The answer has to be that the deep and beautiful mystery is, regrettably, a fairy tale. Bryan explains the ultimate stumbling block early in the book, in his discussion of liberal theology’s campaign to “demythologize” Christianity. The attempt had to be made because we live in a technological age where “Science, not Scripture, is now inerrant.” For a time, reason and revelation lived comfortably together in the two-level system of Aquinas, but a crisis arose when reason (Galileo, Hume, Darwin) began to cast doubt on what Scripture had revealed. As Bryan sums up the situation:
The advances in scientific knowledge of the past four centuries have undercut the textual integrity of the Scriptures as a whole, but perhaps more damaging is the nature of the scientific enterprise itself, which postulates anti supernaturalism as a necessary first principle for its endeavors. Thus the initially peaceful coexistence of reason and faith has become, in the secular mind, an irreconcilable contradiction. Faith is now opposed to reason-opinion, to put the best light on it, or ignorance, to put the worst. The Reformation thinkers had said all along that splitting reason from revelation would be fatal because it would give man an independent role and thus separate him from an objective, inerrant source for knowledge-Holy Scripture. They were correct.

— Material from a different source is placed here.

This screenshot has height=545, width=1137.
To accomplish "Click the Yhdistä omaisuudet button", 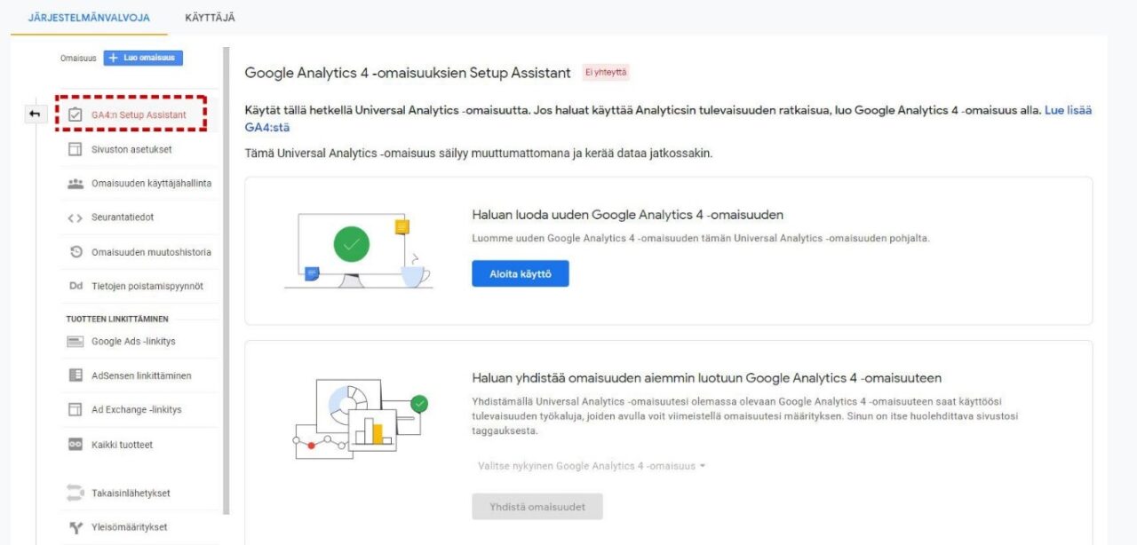I will coord(537,507).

But modern man substituted science as another source of inerrant knowledge, and Bryan cannot shake off the influence of that choice. He is impressed by C. S. Lewis’ argument that, although the Christian theistic point of view can comprehend science, art, and morality, “the scientific point of view cannot fit in any of these things, not even science itself.” (That is because to reductionist science our minds are merely machines selected for their efficiency in producing offspring.) Bryan followed a similar line of reasoning but with different premises. “While Lewis and [Francis] Schaeffer presupposed our sense of meaning and purpose, I decided that I must therefore be a machine because nothing but a machine could evolve from a machinelike, purposeless process.”

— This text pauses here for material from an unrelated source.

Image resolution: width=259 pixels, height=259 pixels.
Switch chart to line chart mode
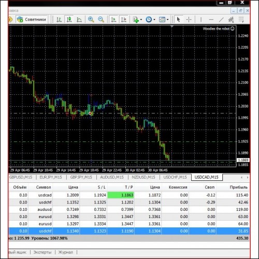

There are liberal theologians who embrace scientific naturalism but still think of themselves as Christians: in fact, they dominate the mainline seminaries. Bryan recognizes that these accommodationists have discarded the only metaphysical basis that can support a mystery of God incarnate determined to save his children from themselves, and so their Christianity survives only as a metaphor. That is why the Christians he respects are the genuine, unapologetic supernaturalists, but he thinks that option is foreclosed to one who has drunk deeply of the water of naturalism, death-giving though he may know it to be.
Chapter and Verse is generous in spirit but tough in mind, and the people it describes are a joy to meet. I hope Mike Bryan will visit another important subculture and write a book about the experience. This time I wish he would forego religion and inhabit the world of the scientists. He might take a good look at evolutionary biology, or at the dogmatically reductionist world of the biochemists who hope to redesign humanity after they crack the human genome code. Do these people understand, as the Criswell faculty does, that all thinking rests upon presuppositions, which by definition are not derived from logical argument or evidence? Do the biologists know the difference between what they presuppose and what they demonstrate, and are they even interested in finding out?
As Socrates used to say, you can’t be too careful when it comes to scrutinizing the teachers into whose care you are committing your soul. Mike Bryan should look into it, and then write another book. He can put me down for one of the first copies.
Phillip E. Johnson is a Professor in the School of Law at the University of California, Berkeley. His most recent contribution to First Things was “Presbyterians for GLARF”(August/September).